Now that the school year is in full swing, many classes will be starting their first round of parent teacher interviews. These interviews generally only run for 5-10 minutes, so it’s really important to be prepared with any questions you want answered before you meet with the teacher.
Don’t forget that the first parent teacher interviews are as much an opportunity for the teacher to ask you about your child, as they are for you to ask questions about their education.
Bear in mind that the first set of parent teacher interviews are generally held in Term 1, which means that the teacher has probably only known your child for a few weeks, whereas you’ve known them their whole life! So don’t be surprised if the teacher initiates the majority of the discussion during the interview and asks you a lot of questions about your child. This information is essential for the teacher to be able to develop an appropriate learning plan for your child.

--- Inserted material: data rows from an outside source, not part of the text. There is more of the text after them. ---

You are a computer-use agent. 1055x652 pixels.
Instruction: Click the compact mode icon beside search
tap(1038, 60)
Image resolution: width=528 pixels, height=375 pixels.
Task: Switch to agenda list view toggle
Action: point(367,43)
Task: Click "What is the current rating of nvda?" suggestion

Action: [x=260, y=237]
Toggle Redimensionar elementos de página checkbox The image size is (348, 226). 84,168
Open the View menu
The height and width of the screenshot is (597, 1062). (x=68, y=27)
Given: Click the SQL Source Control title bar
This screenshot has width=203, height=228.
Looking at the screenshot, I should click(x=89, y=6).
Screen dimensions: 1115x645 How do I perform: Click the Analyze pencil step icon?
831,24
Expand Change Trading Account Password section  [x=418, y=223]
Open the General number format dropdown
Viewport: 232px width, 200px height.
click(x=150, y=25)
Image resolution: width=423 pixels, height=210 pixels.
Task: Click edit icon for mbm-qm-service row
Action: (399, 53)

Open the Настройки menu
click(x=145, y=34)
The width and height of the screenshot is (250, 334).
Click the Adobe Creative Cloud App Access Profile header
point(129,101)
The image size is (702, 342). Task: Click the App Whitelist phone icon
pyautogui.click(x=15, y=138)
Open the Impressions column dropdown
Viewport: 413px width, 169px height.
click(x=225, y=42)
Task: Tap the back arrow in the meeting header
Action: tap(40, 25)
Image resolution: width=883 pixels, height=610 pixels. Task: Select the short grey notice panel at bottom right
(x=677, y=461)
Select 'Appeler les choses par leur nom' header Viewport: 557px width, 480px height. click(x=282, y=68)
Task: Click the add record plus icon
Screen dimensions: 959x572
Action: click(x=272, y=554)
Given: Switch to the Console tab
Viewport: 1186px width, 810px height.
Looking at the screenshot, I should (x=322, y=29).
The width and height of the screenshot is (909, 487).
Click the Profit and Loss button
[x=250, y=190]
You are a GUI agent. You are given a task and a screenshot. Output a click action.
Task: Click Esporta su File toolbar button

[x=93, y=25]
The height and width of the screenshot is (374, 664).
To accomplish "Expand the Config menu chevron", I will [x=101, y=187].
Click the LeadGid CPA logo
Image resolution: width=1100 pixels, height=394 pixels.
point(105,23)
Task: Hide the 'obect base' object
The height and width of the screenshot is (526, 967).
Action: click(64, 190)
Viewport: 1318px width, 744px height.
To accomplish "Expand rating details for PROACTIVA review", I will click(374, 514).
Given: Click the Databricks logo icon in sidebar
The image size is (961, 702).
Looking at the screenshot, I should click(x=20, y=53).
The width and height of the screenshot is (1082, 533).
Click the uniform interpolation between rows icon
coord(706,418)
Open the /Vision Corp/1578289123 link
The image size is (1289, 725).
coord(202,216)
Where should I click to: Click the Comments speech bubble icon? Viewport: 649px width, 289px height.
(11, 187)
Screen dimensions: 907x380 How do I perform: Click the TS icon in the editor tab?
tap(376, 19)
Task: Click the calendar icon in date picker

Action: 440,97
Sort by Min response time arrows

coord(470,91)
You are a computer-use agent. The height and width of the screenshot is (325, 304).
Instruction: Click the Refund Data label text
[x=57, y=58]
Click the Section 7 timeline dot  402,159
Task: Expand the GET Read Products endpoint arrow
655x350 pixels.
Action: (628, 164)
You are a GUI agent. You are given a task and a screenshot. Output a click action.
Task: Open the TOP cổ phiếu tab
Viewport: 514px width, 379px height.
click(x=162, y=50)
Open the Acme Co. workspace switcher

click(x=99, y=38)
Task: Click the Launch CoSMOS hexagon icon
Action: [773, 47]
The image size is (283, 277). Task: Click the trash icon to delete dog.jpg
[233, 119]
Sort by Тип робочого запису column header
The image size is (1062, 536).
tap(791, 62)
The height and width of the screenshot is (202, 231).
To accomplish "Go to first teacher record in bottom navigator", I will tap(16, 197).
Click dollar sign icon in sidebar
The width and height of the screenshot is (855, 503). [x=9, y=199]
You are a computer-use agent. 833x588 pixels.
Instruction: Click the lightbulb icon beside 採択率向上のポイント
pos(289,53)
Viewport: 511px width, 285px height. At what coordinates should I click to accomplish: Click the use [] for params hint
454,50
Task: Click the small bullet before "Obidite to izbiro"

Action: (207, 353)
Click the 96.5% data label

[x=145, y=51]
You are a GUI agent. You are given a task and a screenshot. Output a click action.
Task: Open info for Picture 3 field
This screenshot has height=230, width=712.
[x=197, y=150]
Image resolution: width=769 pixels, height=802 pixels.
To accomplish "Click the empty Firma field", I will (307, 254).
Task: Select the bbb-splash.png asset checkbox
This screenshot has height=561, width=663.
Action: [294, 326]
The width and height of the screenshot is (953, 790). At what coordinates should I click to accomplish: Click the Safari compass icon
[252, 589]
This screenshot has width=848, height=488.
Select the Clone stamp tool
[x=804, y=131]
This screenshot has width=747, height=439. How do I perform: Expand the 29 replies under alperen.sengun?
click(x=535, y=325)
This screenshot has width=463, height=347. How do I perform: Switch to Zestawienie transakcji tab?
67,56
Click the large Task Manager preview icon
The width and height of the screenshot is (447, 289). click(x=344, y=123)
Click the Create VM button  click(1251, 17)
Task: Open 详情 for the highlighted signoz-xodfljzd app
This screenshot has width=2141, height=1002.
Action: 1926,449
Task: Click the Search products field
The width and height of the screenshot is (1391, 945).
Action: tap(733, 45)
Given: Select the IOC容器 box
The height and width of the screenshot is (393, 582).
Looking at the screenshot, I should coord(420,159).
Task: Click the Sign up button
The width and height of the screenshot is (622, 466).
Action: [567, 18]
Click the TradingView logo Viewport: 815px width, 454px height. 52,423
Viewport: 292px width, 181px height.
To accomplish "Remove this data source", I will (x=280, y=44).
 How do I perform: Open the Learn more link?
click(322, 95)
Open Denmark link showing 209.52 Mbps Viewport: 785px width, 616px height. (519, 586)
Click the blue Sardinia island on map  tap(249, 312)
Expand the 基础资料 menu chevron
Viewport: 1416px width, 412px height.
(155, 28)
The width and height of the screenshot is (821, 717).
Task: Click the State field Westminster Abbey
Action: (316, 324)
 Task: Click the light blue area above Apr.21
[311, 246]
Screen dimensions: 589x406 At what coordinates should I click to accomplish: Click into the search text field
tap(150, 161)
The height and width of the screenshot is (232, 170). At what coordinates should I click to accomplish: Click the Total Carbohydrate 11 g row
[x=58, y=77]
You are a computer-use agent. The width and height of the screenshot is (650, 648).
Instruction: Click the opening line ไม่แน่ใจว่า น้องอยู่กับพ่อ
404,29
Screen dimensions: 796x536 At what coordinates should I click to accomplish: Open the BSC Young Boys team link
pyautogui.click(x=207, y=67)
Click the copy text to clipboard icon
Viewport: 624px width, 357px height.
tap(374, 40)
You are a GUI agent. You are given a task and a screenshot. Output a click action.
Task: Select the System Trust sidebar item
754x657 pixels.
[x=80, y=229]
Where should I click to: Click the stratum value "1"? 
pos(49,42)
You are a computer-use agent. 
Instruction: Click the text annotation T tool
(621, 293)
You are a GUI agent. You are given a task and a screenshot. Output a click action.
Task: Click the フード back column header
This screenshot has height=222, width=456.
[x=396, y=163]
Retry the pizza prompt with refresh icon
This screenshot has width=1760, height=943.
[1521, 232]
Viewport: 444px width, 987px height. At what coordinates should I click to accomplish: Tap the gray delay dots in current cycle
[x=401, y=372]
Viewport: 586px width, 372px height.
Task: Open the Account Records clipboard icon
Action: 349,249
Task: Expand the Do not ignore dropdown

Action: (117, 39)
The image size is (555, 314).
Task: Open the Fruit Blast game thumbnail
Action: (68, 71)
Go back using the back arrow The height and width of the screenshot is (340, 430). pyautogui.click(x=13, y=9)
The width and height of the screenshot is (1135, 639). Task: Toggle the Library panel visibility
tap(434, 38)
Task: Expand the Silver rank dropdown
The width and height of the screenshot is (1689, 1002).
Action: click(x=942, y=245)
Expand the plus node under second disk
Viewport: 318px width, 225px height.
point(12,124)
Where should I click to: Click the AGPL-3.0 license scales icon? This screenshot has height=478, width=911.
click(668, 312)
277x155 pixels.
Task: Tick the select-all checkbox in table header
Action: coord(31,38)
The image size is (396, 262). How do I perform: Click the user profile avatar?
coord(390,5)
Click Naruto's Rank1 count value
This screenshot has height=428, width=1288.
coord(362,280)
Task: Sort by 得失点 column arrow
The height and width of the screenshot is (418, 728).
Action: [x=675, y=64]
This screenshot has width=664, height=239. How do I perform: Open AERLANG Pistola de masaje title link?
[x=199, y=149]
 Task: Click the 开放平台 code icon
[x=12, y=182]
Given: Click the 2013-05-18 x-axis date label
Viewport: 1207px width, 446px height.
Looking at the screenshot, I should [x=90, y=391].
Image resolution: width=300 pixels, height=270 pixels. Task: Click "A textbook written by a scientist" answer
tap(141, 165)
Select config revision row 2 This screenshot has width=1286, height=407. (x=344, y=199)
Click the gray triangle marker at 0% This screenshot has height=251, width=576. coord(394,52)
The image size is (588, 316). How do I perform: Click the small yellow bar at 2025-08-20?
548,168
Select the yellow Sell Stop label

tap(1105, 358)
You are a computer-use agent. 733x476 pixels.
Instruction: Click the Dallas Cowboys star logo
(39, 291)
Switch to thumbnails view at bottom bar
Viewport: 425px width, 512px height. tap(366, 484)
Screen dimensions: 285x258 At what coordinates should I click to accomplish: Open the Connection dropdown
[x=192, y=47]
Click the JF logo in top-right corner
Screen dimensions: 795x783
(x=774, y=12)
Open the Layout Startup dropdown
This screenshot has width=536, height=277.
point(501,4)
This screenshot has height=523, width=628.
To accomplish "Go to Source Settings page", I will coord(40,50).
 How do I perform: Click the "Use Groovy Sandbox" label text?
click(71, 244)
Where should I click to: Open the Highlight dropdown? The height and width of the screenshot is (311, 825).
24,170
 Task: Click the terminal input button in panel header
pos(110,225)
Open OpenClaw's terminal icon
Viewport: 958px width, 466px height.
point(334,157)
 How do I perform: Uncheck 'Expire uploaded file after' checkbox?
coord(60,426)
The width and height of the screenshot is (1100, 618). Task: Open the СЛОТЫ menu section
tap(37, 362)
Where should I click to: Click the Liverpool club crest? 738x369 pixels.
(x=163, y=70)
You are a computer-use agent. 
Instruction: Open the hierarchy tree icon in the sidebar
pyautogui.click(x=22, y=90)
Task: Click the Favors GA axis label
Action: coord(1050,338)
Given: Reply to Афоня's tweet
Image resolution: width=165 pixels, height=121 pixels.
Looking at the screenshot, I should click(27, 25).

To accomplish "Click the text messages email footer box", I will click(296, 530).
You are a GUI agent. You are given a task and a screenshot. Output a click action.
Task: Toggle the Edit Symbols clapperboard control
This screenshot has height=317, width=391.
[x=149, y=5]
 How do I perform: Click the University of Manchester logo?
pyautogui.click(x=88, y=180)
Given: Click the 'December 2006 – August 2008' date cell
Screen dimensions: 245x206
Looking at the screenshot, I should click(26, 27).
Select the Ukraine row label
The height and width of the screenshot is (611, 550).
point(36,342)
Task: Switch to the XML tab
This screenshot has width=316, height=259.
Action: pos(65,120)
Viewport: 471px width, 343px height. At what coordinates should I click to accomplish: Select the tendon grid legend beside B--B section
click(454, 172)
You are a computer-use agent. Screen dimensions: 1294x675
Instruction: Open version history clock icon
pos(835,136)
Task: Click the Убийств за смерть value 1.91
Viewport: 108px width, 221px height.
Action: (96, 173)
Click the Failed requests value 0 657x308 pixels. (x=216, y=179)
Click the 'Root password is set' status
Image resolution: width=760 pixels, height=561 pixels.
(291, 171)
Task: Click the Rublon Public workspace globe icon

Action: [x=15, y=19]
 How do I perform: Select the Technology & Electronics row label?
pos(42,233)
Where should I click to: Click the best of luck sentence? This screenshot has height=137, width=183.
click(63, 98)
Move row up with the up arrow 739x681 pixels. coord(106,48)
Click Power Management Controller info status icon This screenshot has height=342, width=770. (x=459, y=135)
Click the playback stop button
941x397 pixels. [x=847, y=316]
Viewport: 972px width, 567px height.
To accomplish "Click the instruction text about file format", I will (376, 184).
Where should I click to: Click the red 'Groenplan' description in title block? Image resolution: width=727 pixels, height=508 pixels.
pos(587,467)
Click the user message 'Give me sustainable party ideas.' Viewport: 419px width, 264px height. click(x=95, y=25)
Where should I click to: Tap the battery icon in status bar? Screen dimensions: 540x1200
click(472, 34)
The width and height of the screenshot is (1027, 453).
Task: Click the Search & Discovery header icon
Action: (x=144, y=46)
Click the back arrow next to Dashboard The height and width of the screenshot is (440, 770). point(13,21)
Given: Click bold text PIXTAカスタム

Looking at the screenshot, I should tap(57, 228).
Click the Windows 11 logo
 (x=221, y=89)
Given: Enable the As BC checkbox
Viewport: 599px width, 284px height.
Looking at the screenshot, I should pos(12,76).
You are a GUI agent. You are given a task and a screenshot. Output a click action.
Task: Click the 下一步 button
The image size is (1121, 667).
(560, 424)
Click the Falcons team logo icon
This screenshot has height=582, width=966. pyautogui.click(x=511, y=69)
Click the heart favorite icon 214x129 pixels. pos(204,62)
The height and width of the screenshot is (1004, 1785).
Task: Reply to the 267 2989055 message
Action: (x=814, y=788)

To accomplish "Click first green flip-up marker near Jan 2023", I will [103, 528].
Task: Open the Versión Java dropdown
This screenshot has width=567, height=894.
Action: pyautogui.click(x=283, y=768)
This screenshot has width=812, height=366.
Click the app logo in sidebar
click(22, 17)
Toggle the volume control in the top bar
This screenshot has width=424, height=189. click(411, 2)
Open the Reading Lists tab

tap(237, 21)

There are however, a few important questions that you should ask during the initial parent teacher interviews. These will give you a great understanding of how your little one is settling in to their new class. The main questions to ask are:
- Is my child happy in class?
- Has my child made friends?
- Are there any issues in the playground?
- What are my child’s academic strengths and weaknesses?
- What areas do we need to focus on at home?
- Does my child participate in discussions and activities?
- What expectations does the school have in regards to homework?
- What is the best way for me to contact you?
If you have any concerns that you feel will require a longer discussion, then it’s a good idea to organize a separate appointment time with the teacher on a different day. Parent teacher interview nights are incredibly busy and you don’t want to keep other parents waiting if your appointment time runs over.
One of the most important things to remember is to go into the interviews with an open mind. Generally teachers will talk about your child’s strengths and weaknesses. Rather than become defensive if the teacher brings up an issue they have noticed in the classroom or playground, talk about it with them rationally and come up with an action plan that can be implemented at school and home. Teachers really do have your child’s best interests at heart and will be more than willing to work together with you on any social or educational concerns.
While parent teacher interviews are a great chance to meet your child’s teacher, they are really only the very beginning of your relationship. If possible, try and communicate regularly, whether it be through a quick email, phone call, note, or even just by popping into the classroom. Regular communication between parents and teachers is absolutely essential to your child’s education.
So don’t be worried about parent teacher interviews – use them as a chance to learn about your child’s education and find out ways you can support their learning at home.